Questa minaccia era ovviamente destinata a essere disinnescata – nel modo più discreto possibile. Peter Wanner, patron di CH Media e uno dei maggiori beneficiari delle sovvenzioni previste, è intervenuto personalmente.

Insieme a una delegazione dell’Associazione svizzera dei media (VSM), ha cercato un colloquio con Hug, non per un desiderio di dialogo, ma con un obiettivo chiaro: evitare la resistenza in una fase iniziale.

Wanner ha presentato a Hug una lettera ufficiale del VSM, firmata il 29 marzo. In essa l’associazione si impegna a sostenere in futuro un finanziamento dei media in cui “nessun segmento sarà escluso”.

Occorre promuovere la diversità dei media, non solo le grandi case editrici “inondate di denaro”, come ha detto Hug.

Ma la realtà si nasconde dietro il documento: le tre maggiori case editrici, il Gruppo TX, la NZZ e Ringier, non erano esplicitamente dietro la dichiarazione. Il fronte unito della politica mediatica: un’illusione.

Il tentativo di calmare il leader referendario è sembrato una manovra impotente per evitare un altro referendum.

L’interesse di Wanner è facile da spiegare: Con la sua rete di giornali locali, radio e televisioni regionali, CH Media è perfettamente posizionata per attingere a tutti i fondi.

Secondo una ricerca del “Blick”, potrebbe trattarsi di oltre 30 milioni di franchi all’anno – cifra che CH Media respinge come “chiaramente troppo alta”.

Ufficialmente, il gruppo parla di meno di 20 milioni, ma anche questa sarebbe una quota di denaro pubblico molto elevata per un’azienda mediatica privata.

Il fatto che si parli già di una “Lex Wanner” non sorprende. Ancor meno sorprende che Wanner abbia cercato di convincere Hug a ritirarsi da un eventuale referendum.

Dopo tutto, un secondo referendum potrebbe far crollare ancora una volta il progetto di sovvenzione, e questa volta per sempre.

Le iniziative parlamentari sui sussidi ai media sono più che discutibili. Sono una chiara violazione della volontà popolare.

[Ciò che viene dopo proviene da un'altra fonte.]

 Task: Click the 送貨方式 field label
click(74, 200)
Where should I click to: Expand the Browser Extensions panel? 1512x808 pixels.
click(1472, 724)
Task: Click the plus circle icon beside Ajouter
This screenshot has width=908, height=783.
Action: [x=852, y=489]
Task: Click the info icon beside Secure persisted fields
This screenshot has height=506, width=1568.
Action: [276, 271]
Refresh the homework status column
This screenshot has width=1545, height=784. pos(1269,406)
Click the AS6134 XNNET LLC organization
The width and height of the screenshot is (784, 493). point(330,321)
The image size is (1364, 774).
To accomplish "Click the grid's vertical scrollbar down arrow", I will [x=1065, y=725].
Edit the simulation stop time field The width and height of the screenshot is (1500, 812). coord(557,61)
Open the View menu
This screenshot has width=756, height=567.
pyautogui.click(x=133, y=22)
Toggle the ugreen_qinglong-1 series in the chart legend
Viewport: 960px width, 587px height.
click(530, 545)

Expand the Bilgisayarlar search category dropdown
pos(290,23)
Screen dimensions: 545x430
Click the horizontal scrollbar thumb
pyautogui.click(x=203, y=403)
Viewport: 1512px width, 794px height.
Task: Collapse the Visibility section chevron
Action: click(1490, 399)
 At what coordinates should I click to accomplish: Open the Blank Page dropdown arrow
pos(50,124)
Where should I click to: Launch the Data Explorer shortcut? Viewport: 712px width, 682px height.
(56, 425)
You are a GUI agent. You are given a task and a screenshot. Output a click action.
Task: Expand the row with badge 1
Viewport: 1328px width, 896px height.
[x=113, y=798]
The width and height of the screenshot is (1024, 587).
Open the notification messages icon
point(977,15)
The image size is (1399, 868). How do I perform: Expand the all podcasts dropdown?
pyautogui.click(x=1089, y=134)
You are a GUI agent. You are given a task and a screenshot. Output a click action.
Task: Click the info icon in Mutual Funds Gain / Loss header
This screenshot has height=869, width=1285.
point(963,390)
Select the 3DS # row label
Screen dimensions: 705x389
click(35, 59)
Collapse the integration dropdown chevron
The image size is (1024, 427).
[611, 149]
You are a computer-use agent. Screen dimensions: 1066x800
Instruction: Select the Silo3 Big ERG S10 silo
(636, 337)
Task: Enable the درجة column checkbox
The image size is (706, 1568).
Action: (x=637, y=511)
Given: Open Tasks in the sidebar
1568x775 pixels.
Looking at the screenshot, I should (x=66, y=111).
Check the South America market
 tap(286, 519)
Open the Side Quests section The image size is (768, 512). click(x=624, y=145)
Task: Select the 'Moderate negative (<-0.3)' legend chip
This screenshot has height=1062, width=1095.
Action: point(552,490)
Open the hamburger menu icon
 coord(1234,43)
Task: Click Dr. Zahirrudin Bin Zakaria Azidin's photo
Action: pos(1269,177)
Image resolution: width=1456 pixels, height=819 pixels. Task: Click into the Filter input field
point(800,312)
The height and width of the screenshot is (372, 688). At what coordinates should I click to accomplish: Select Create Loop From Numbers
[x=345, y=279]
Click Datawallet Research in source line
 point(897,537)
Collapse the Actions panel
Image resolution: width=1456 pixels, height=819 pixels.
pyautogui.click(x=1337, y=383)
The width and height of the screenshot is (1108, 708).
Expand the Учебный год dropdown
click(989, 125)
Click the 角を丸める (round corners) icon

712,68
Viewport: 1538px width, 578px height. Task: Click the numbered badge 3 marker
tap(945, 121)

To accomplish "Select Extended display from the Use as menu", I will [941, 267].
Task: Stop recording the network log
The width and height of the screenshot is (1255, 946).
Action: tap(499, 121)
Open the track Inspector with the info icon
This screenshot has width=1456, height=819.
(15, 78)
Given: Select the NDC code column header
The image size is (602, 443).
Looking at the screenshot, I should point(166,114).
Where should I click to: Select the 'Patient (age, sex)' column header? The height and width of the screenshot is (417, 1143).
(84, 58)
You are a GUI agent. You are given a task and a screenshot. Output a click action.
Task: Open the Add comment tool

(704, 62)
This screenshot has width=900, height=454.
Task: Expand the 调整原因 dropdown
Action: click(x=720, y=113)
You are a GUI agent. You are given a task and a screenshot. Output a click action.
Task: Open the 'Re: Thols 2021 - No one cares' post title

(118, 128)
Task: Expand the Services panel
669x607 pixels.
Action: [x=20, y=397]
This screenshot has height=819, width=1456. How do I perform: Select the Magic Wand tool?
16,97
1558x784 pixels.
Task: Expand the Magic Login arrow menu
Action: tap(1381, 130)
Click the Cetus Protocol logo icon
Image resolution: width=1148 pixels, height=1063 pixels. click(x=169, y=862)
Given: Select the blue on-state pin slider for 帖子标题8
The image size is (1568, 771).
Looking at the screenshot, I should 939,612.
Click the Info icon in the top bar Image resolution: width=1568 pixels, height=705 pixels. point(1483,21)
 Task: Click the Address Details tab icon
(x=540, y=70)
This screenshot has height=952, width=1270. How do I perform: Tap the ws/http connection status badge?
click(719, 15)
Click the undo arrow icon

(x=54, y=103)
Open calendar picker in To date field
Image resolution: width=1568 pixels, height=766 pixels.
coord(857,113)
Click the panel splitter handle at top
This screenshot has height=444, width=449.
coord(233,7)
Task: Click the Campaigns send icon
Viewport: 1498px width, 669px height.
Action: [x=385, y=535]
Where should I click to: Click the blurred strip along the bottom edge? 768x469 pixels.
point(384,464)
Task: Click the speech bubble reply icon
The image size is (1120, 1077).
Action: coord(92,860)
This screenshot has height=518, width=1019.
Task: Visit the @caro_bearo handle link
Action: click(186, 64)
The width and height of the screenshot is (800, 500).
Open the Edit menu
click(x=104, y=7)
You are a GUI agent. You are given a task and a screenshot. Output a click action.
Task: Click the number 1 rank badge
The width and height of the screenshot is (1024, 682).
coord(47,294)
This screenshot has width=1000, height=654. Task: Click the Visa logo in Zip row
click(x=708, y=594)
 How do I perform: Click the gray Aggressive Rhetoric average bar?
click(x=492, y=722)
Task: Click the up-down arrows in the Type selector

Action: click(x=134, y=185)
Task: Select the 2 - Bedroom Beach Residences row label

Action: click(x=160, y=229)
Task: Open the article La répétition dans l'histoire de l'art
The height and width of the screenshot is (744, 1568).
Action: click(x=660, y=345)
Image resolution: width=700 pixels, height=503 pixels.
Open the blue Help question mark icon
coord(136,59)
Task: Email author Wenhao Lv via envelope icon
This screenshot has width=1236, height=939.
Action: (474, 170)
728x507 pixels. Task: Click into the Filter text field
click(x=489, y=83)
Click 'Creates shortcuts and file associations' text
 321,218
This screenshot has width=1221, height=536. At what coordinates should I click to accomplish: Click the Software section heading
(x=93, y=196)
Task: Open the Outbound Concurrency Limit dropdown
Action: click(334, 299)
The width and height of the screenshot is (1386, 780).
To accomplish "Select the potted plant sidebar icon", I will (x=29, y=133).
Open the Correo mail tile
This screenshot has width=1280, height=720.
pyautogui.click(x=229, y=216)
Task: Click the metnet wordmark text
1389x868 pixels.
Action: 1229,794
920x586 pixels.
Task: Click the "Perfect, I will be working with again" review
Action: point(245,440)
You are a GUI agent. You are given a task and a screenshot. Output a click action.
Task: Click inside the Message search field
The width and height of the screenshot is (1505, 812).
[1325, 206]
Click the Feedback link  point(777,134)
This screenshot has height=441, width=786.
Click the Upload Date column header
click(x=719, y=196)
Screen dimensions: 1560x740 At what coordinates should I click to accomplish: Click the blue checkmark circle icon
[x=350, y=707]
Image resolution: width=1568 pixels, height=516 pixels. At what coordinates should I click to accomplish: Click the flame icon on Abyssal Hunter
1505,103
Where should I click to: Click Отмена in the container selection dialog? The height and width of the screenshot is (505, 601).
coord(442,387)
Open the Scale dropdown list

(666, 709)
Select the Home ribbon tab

Il fatto che debbano essere approvate sotto il radar del discorso pubblico dimostra quanta poca fiducia abbiano i politici e l’industria nella popolazione.

Invece, stanno negoziando, dividendo e giocando d’astuzia a porte chiuse.

È uno sviluppo doppiamente pericoloso: per la credibilità dei media e per la fiducia nelle istituzioni politiche.

La quarta proprietà non deve diventare il quarto pilastro del bilancio federale. Perché chi paga, a un certo punto comanda anche.